*Alıştırma Adımları*:
1 - Tevbe metninde "Kalbin rücû etmesi" sözleriyle başlayan paragrafı, temel bilgilerini koruyarak daha kısa biçimde yeniden yazın.
2 - Tevbe metnini kaldığı yerden sürdürün.

*Metin Bölümü*:
====

‘’Sözlükte “geri dönmek, rücû etmek” anlamındaki tevb (tevbe, metâb) kökünden türeyen tevvâb “dönüş yapan, bu eylemi nicelik ve nitelik açısından çokça gerçekleştiren” mânasına gelir. Terim olarak tevvâb insan için kullanıldığında “çok tövbe eden”, Allah’a nisbet edildiğinde “tövbeleri çok kabul eden” demektir.’’ (TDV İslam Ansiklopedisi)
Kalbin rücû etmesi, yani geri dönmesi çok manidardır. Çünkü insanın asıl olması gereken yer fıtratıdır. Allah’ın yarattığı fıtrattan az veya çok uzaklaşmak günahlara dalmaya sebebiyet verir. Fıtratından uzaklaşarak Allah’ın hoşnut olmayacağı fiillere yöneldiğini fark eden kulun tevbe etmesi, yani geri dönmesi, bu manada fıtratına/özüne bir dönüş demektir. Kısacası tevbe etmek insanın yaratılış özüne dönmesi, hak üzerinde ısrar ederek batıldan yüz çevirmesi ve tabiri caizse kendisini resetleyerek fabrika ayarlarına geri dönmesi demektir denilebilir.

====

*Kaynak Malzeme*:
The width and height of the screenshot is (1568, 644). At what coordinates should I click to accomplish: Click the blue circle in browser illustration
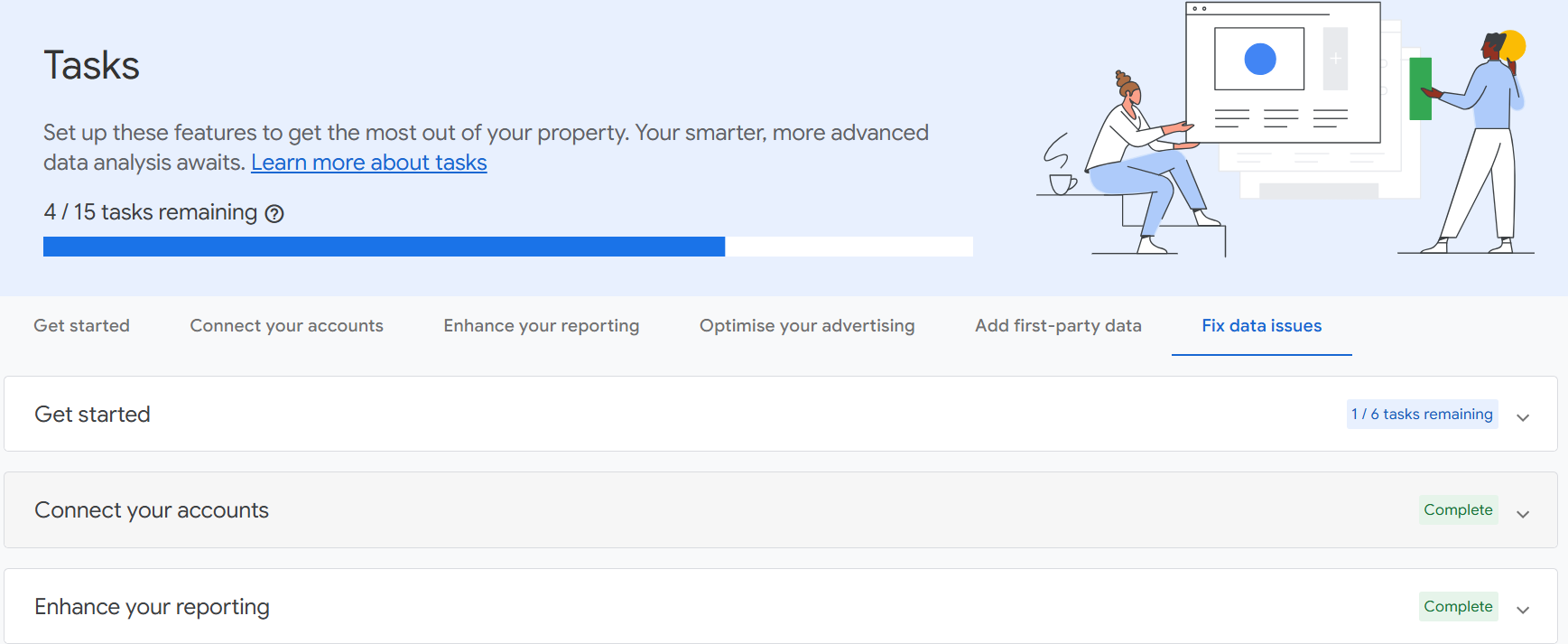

====

*Yanıtlar*:
1 - Kalbin geri dönmesi anlamlıdır, çünkü insanın asıl yeri fıtratıdır. Allah'ın yarattığı fıtrattan uzaklaşmak günaha yol açar. Allah'ın hoşnut olmayacağı fiillere yöneldiğini fark edip tevbe eden kul, özüne geri dönmüş olur. Kısacası tevbe, insanın yaratılış özüne dönmesi, hakta ısrar edip batıldan yüz çevirmesi ve deyim yerindeyse kendini fabrika ayarlarına döndürmesidir.

2 -
Allah, kullarının tevbe etmesini çok sever. Tevbeleri çokça da kabul ettiği gibi kullarını tevbelere sevk eden, tevbeye giden yolları açan, onlara çeşitli zorluklar yaşatarak hatalarını fark etmelerini sağlayarak onları tevbeye davet eden de O’dur. Bu açıdan bakıldığında hayatta aldığımız yanlış kararlar sonucunda başımıza gelen aksilikleri de tevbe giden bir yol, şerden çıkan bir hayır olarak görebiliriz.
Tevvâb olan Allah, tevbe edilecek zamanı mekanı ve imkanı yaratarak kullarını tevbeye davet eder; tevbeye gelen kulun tevbesini severek kabul eder. Allah, kullarının özüne dönmelerini ve asıllarından sapmayarak hak üzerinde kalmalarını ister. Kul da bu hakikate ve şerefe erebilmek için Allah’a giden yolun yine Allah’tan geçtiğini bilmeli ve O’nun hoşnut olmayacağı şeyleri yaptıktan sonra da yine O’na sığınarak O’nunla beraber olmalıdır; kul her şeysiz yapar ancak Allah’sız yapamaz. Et-Tevvâb olan Allah her hatadan sonra bile kendisine dönme imkanını kullarına vererek kullarının Kendisinden mahrum olmamasını sağlar.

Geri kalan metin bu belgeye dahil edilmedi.